Iowa’s Supreme Court has ruled that unborn babies have the right to parental care and comfort, according to Worldmag.com.

The ruling came about after Brenna Gray, who was three to four months pregnant at the time, sued her husband’s doctors for contributing to his death and leaving her unborn child bereft of a parent.

Gray’s husband, Paul Gray, a founding member and bassist of the heavy metal band Slipknot, died from an accidental overdose of morphine and the painkiller Fentanyl in 2010. He had been trying to overcome a drug addiction.

In 2014, Brenna Gray sued her husband’s doctor and other medical providers for failing to properly monitor her husband’s treatment.

The judge in the case initially denied Gray’s lawsuit, but Gray also filed a lawsuit on behalf of her then unborn child, claiming her daughter had suffered the loss of parental “support, companionship, aid, affection, comfort, and guidance.”

Iowa allows lawsuits on behalf of minors who were under the age of eight when a parent died due to something such as medical malpractice.

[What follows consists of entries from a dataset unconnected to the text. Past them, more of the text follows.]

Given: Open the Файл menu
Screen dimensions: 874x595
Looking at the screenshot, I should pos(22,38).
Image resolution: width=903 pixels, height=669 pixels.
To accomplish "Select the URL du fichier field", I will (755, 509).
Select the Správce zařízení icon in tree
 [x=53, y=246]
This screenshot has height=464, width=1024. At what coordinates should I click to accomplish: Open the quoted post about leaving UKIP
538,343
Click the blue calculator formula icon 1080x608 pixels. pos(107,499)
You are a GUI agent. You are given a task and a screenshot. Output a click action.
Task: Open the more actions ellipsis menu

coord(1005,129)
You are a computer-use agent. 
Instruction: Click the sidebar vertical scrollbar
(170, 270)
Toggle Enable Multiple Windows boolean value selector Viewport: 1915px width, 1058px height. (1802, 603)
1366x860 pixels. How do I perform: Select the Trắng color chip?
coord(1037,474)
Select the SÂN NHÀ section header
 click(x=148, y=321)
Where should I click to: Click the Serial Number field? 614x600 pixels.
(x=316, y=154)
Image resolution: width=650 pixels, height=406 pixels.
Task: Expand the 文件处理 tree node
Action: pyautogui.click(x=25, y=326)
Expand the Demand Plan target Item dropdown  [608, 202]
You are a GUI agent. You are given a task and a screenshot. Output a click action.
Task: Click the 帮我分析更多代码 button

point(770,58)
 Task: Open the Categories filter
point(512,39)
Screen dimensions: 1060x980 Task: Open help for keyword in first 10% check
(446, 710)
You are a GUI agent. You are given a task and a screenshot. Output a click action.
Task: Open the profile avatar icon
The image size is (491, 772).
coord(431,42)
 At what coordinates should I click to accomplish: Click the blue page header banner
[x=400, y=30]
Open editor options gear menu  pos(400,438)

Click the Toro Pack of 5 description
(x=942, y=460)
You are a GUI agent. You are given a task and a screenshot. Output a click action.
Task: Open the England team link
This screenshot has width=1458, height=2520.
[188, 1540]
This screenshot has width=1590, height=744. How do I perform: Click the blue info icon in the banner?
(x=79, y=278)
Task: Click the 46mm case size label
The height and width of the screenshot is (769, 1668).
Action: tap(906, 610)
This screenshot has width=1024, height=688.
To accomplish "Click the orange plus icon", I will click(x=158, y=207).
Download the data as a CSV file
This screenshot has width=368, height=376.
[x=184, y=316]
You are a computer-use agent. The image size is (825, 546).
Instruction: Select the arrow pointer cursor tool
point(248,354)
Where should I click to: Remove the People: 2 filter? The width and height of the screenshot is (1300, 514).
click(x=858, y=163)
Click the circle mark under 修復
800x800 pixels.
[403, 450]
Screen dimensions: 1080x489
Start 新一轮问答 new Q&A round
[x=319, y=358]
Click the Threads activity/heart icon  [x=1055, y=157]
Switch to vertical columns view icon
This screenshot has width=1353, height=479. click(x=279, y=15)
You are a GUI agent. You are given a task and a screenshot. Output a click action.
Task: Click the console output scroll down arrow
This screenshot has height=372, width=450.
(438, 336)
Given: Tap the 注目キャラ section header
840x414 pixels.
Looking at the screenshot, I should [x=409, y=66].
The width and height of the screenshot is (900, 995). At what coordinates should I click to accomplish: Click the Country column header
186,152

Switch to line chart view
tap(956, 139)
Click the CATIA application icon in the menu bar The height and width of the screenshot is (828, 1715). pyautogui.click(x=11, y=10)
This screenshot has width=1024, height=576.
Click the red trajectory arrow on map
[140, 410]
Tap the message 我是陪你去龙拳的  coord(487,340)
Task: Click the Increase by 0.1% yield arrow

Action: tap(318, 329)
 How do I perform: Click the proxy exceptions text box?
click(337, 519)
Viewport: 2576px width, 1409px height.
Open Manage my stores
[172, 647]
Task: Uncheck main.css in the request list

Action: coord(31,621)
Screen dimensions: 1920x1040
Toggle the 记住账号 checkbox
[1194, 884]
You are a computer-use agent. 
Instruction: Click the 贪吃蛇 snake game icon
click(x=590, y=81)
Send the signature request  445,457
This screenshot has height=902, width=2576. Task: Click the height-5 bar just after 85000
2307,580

The court then faced the decision of whether an unborn baby was considered a minor--a decision with obvious implications for the pro-life/pro-choice debate.

“The ‘fetus’ is not a ‘minor’ … because the word ‘minor’ includes only living persons, and an unborn child is not yet living,” the defense claimed. 

Gray’s attorneys disagreed, citing pro-life arguments. Ultimately, the court ruled in favor of Gray and her daughter:

“[A] child conceived but not yet born at the time of [her] parent’s death can bring a parental consortium claim” after she is born, the court wrote in its decision. “Whatever deprivation of consortium O.D.G. [how the lawsuit refers to Gray’s daughter] is currently experiencing is no less real just because she did not experience it in utero.”